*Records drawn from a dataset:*
*** Begin section ***
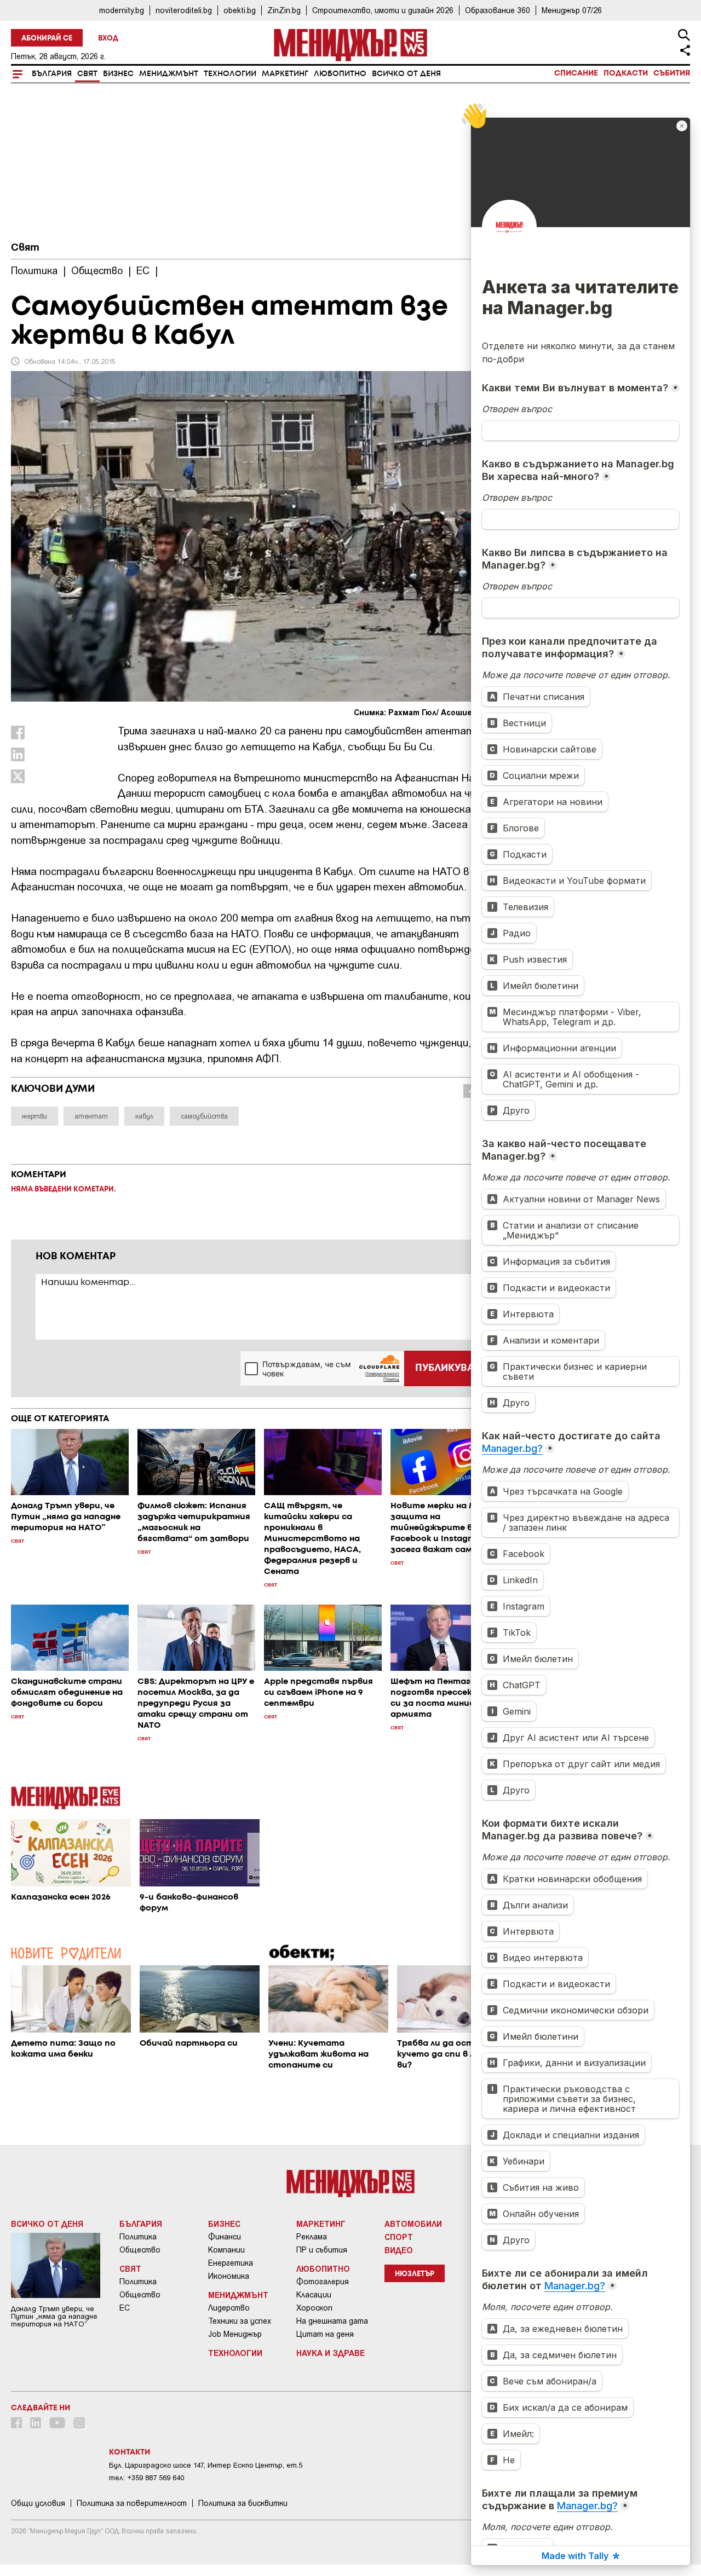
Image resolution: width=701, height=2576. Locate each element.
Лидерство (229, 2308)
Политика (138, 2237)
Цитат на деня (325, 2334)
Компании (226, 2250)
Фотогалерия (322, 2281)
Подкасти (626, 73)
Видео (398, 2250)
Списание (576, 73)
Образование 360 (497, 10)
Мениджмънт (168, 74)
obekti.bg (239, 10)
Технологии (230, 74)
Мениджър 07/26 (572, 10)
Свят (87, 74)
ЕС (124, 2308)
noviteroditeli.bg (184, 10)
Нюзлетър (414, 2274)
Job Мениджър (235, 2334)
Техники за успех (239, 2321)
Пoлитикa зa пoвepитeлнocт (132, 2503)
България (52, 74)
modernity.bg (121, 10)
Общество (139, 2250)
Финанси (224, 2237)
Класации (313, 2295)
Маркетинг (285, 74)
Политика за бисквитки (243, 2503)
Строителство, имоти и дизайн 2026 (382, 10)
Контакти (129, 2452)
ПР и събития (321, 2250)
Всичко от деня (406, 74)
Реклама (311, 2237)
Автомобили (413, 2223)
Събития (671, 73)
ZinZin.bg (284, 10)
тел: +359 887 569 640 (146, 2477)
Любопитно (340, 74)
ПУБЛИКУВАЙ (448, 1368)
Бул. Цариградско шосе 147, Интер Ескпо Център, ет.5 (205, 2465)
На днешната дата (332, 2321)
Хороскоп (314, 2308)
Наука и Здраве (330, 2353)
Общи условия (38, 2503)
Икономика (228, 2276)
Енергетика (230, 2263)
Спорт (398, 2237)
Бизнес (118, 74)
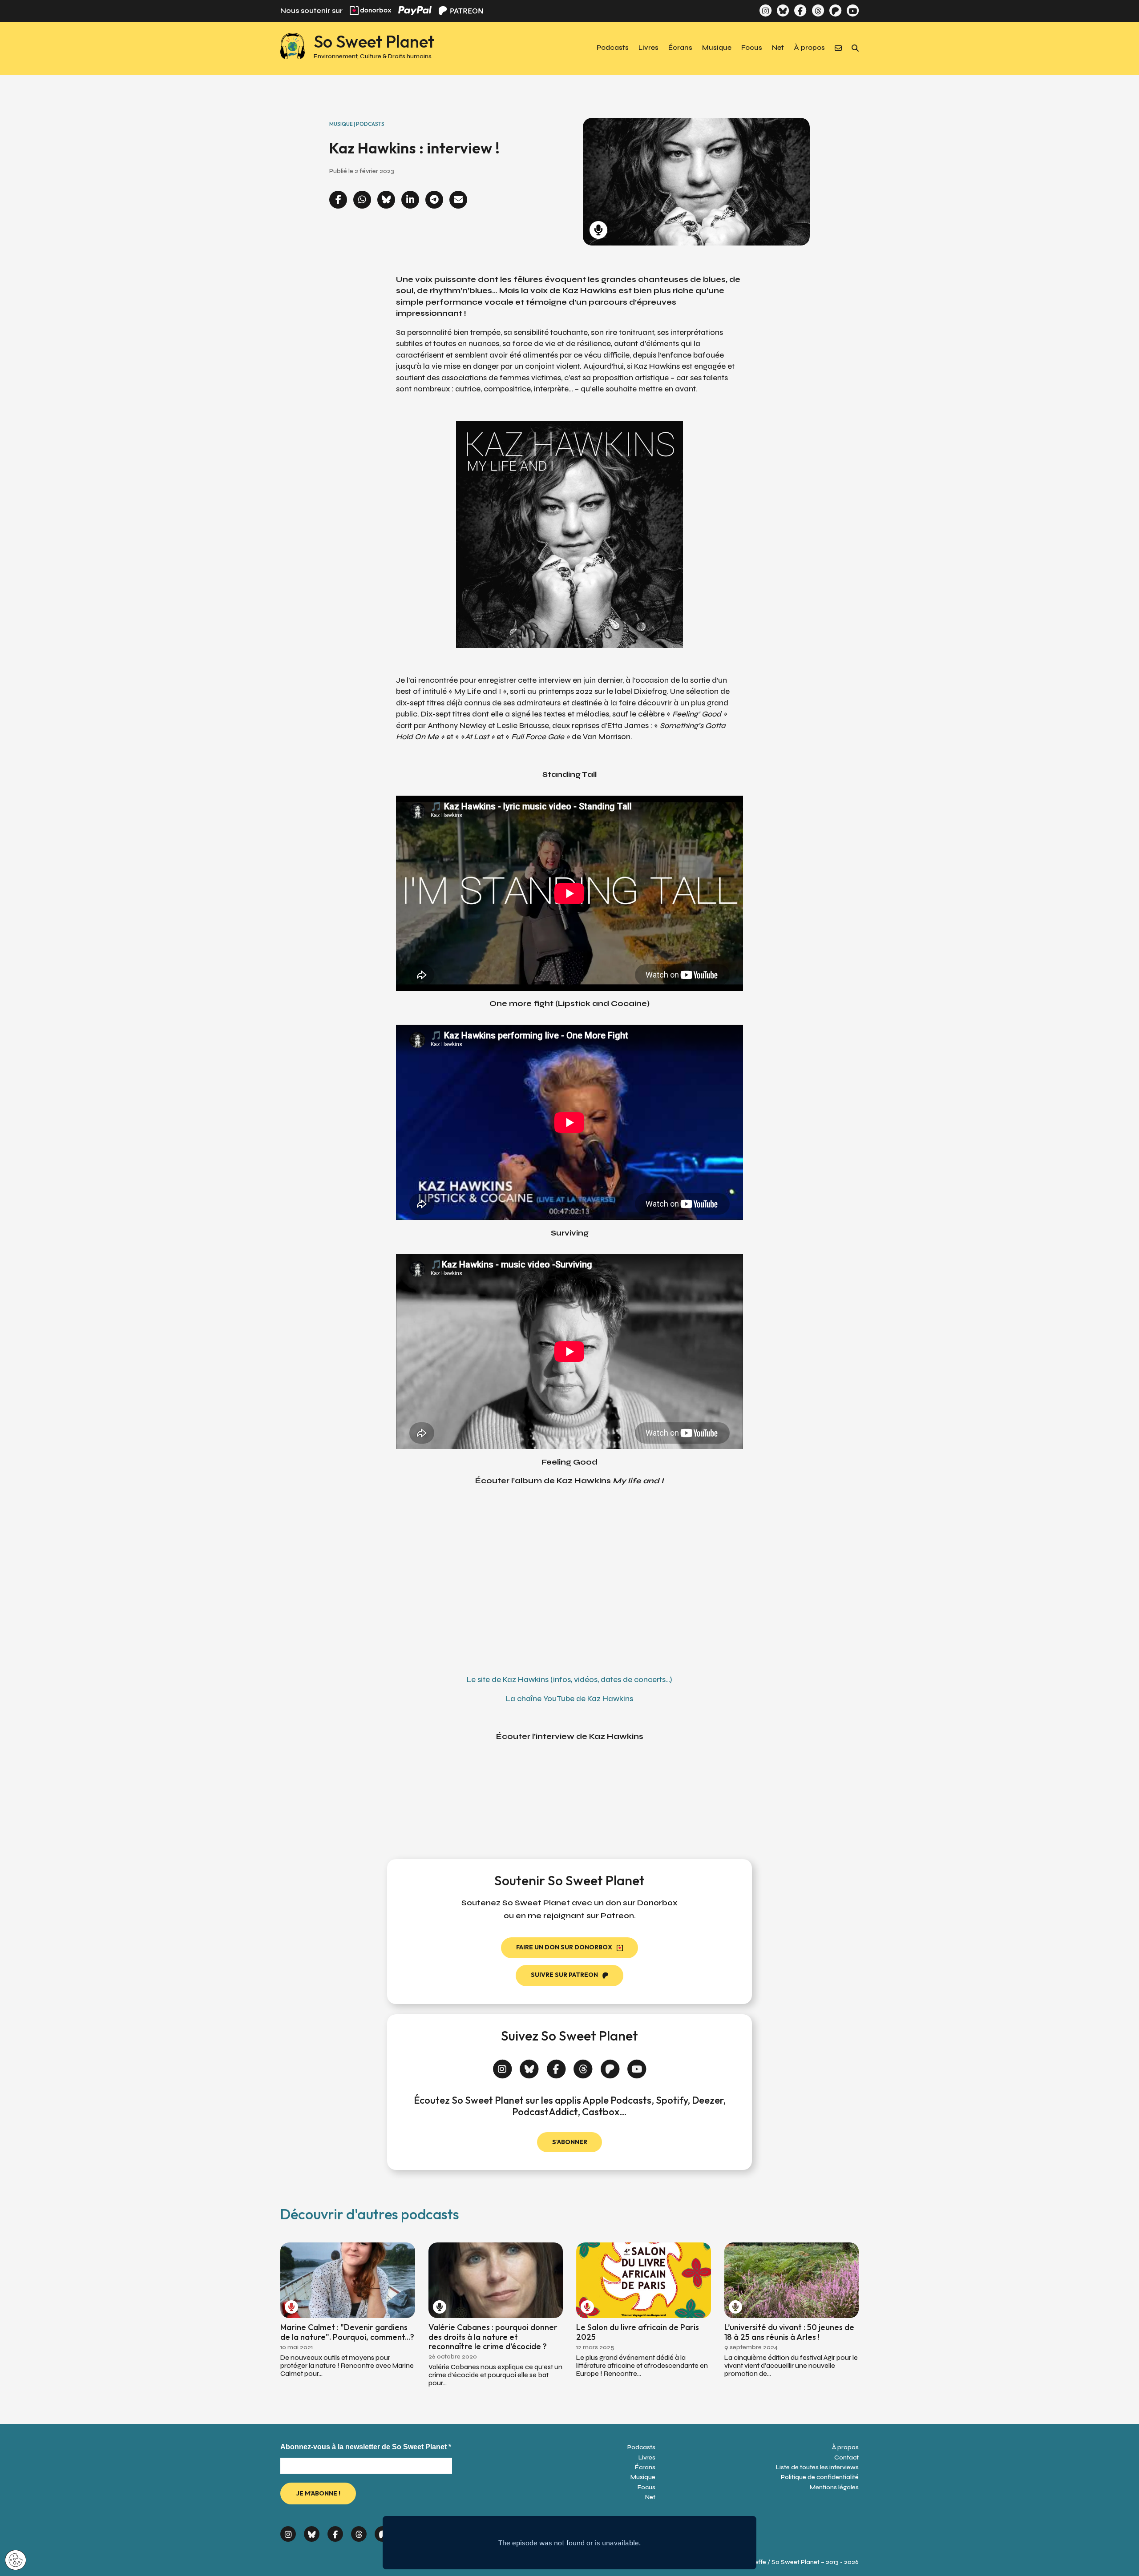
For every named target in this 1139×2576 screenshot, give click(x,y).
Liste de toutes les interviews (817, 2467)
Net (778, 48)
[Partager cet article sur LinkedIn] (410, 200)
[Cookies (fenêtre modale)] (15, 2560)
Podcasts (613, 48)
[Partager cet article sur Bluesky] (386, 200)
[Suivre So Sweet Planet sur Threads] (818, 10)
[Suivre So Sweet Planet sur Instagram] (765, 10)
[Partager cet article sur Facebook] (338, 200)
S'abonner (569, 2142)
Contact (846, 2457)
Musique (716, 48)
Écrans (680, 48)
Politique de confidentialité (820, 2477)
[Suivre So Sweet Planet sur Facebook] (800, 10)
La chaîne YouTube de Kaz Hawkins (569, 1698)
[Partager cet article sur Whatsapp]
*** End section ***
*What the task asks:* Find each line in the records holding the string "Sweet" and show it.

*Response box:*
[Suivre So Sweet Planet sur Threads] (818, 10)
[Suivre So Sweet Planet sur Instagram] (765, 10)
[Suivre So Sweet Planet sur Facebook] (800, 10)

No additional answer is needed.